(RECORDS TO PROCESS)
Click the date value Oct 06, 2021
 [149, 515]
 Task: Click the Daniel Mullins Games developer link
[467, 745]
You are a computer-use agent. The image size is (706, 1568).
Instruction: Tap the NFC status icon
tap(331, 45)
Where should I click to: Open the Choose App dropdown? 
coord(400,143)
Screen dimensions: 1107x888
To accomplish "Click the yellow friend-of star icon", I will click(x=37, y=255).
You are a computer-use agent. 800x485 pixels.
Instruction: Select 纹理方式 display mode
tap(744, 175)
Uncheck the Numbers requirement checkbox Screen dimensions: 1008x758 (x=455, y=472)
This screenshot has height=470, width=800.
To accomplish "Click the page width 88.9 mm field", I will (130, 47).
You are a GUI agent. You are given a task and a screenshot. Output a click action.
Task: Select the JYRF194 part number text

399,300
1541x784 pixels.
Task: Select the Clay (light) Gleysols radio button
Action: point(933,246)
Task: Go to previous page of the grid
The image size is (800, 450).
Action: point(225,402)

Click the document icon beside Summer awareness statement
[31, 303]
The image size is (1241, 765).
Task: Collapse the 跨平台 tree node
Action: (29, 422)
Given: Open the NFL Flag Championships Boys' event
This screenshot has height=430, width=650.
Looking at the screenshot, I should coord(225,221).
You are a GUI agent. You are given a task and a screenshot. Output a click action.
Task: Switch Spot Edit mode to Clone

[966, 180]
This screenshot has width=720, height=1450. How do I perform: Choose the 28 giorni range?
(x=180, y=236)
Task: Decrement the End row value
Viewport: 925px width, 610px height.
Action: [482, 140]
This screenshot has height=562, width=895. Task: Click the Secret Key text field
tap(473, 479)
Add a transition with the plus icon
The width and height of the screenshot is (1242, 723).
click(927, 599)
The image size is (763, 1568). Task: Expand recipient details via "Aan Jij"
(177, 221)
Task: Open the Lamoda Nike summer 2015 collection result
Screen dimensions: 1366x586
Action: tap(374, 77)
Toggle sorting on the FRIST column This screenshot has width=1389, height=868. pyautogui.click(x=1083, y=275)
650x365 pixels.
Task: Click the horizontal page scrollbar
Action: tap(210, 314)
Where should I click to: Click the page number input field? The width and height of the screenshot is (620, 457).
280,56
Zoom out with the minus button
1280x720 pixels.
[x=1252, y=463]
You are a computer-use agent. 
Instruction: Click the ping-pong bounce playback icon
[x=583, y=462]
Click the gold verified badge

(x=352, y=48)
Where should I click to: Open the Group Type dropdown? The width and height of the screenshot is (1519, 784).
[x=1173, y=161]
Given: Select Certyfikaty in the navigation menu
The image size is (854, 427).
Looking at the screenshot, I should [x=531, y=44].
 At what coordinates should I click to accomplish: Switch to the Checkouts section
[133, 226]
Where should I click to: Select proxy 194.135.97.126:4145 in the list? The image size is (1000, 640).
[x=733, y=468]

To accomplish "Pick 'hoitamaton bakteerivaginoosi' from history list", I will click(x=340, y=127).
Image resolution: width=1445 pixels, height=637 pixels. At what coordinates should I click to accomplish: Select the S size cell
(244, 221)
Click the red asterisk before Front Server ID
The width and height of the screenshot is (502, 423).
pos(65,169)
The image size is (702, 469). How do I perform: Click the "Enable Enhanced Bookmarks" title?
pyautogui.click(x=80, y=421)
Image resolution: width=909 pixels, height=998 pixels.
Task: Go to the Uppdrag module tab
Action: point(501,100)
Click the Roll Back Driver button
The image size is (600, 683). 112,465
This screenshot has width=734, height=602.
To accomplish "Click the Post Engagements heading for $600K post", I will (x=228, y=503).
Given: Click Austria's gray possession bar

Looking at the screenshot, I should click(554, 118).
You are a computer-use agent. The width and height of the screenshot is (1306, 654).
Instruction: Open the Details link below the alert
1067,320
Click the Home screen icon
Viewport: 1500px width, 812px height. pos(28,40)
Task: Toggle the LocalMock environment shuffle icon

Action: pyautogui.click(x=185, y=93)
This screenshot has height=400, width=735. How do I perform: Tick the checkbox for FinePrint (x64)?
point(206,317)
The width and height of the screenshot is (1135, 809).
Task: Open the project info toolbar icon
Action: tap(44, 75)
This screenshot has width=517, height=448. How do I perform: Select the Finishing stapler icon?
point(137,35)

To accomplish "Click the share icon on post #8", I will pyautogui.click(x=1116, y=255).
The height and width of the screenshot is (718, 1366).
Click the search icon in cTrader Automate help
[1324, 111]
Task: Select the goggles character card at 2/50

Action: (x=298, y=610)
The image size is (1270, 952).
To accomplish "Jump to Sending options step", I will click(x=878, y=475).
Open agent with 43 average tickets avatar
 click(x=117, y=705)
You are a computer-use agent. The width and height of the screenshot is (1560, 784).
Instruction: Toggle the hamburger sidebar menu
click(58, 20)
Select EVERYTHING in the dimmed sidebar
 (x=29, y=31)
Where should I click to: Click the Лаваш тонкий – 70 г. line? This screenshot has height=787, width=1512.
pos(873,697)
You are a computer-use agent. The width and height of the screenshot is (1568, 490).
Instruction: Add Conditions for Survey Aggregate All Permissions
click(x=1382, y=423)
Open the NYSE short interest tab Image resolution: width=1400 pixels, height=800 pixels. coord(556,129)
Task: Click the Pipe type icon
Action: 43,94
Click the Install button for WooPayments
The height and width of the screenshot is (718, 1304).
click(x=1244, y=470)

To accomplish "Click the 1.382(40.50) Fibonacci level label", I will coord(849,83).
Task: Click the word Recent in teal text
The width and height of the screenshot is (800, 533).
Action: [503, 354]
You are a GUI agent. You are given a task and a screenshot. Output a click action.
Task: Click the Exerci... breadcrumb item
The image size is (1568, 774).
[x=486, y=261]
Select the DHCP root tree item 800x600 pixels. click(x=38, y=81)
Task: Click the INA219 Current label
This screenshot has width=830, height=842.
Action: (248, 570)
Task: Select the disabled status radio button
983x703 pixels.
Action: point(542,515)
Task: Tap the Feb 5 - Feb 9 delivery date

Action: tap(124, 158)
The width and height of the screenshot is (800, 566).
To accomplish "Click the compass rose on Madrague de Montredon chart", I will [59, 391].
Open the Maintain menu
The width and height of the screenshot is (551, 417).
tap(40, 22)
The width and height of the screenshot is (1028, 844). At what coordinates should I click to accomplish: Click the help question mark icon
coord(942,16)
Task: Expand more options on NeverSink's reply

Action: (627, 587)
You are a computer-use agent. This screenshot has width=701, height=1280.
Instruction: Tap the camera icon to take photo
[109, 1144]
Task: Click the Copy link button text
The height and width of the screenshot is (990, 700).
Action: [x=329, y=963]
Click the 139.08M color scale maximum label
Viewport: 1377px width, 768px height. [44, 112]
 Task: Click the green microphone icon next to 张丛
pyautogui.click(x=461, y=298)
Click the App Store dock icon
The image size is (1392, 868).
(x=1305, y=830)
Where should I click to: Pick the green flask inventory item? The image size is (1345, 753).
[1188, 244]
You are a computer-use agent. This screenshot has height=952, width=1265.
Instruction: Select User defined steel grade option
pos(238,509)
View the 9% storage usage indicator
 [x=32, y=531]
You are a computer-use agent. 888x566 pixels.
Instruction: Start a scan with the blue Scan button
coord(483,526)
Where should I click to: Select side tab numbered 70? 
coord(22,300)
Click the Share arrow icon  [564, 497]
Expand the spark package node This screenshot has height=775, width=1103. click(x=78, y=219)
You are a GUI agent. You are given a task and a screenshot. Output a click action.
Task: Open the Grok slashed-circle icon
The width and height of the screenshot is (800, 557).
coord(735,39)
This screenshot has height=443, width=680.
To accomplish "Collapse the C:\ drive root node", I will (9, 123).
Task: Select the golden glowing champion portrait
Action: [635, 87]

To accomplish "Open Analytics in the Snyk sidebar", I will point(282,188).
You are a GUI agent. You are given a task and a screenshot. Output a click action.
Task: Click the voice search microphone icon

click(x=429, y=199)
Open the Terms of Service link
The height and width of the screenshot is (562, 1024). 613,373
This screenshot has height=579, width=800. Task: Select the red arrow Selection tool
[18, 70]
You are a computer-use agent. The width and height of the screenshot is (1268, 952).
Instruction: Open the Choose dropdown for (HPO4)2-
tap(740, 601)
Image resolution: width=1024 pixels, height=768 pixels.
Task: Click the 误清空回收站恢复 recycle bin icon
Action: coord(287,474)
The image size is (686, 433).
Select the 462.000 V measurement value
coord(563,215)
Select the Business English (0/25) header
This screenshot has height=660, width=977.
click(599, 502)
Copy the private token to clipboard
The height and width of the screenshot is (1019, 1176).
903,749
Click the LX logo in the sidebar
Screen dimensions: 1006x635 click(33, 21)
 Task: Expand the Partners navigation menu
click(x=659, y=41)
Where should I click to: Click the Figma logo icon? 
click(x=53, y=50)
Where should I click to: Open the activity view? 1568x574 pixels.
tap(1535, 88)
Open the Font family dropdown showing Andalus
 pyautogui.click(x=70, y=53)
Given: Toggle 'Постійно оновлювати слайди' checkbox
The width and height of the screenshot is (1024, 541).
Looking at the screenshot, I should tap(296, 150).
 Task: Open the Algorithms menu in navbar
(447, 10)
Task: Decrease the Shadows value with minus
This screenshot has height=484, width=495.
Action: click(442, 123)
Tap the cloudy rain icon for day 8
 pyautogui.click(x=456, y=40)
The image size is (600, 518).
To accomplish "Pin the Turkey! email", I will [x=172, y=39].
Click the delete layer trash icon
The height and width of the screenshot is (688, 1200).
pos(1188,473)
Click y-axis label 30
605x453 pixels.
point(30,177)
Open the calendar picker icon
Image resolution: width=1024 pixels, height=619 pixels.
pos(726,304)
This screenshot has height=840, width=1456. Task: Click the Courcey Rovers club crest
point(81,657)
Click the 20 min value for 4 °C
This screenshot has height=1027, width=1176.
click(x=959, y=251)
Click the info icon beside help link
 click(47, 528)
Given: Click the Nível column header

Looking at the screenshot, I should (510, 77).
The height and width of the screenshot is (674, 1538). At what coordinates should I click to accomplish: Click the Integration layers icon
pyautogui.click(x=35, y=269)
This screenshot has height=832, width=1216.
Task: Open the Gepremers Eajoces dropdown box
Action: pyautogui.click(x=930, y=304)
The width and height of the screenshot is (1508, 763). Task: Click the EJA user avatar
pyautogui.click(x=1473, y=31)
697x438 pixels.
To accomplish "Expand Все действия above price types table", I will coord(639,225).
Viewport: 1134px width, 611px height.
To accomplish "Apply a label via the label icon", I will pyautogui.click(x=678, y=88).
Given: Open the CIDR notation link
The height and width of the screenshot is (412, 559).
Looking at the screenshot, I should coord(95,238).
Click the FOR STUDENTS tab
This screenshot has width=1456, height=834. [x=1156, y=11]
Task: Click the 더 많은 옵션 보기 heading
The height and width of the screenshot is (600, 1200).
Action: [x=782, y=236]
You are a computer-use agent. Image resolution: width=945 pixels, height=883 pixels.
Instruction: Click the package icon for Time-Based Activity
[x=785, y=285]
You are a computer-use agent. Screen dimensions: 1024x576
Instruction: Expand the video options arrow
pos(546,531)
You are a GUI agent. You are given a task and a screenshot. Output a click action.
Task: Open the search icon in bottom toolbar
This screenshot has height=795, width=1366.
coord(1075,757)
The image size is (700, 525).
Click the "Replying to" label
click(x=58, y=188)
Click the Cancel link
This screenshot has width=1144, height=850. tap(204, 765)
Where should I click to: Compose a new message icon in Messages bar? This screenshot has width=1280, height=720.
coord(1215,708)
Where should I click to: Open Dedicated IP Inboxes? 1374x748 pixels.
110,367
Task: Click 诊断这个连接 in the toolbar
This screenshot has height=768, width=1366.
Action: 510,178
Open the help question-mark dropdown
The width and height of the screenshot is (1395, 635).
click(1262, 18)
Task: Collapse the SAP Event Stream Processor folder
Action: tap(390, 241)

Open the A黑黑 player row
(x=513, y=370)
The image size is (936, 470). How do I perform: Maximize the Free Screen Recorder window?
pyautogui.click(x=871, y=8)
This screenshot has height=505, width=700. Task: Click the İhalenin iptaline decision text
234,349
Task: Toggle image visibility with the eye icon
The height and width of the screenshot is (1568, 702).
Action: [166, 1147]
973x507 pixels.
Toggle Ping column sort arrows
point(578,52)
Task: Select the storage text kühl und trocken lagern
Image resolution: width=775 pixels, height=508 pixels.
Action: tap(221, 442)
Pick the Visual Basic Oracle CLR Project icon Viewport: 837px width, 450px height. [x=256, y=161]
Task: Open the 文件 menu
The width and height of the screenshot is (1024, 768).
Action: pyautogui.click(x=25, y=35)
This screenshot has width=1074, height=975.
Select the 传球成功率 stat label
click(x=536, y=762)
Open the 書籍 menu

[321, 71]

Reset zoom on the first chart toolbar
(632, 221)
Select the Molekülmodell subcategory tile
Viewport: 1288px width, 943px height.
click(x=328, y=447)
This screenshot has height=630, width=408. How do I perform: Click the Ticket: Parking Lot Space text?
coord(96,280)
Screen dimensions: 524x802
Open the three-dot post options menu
(End RECORDS TO PROCESS)
**WORK TO COMPLETE:** Write out exactly each line of the entries, starting at the one containing "This screenshot has height=630, width=408." and finishing with the last line.

**SOLUTION BELOW:**
This screenshot has height=630, width=408. How do I perform: Click the Ticket: Parking Lot Space text?
coord(96,280)
Screen dimensions: 524x802
Open the three-dot post options menu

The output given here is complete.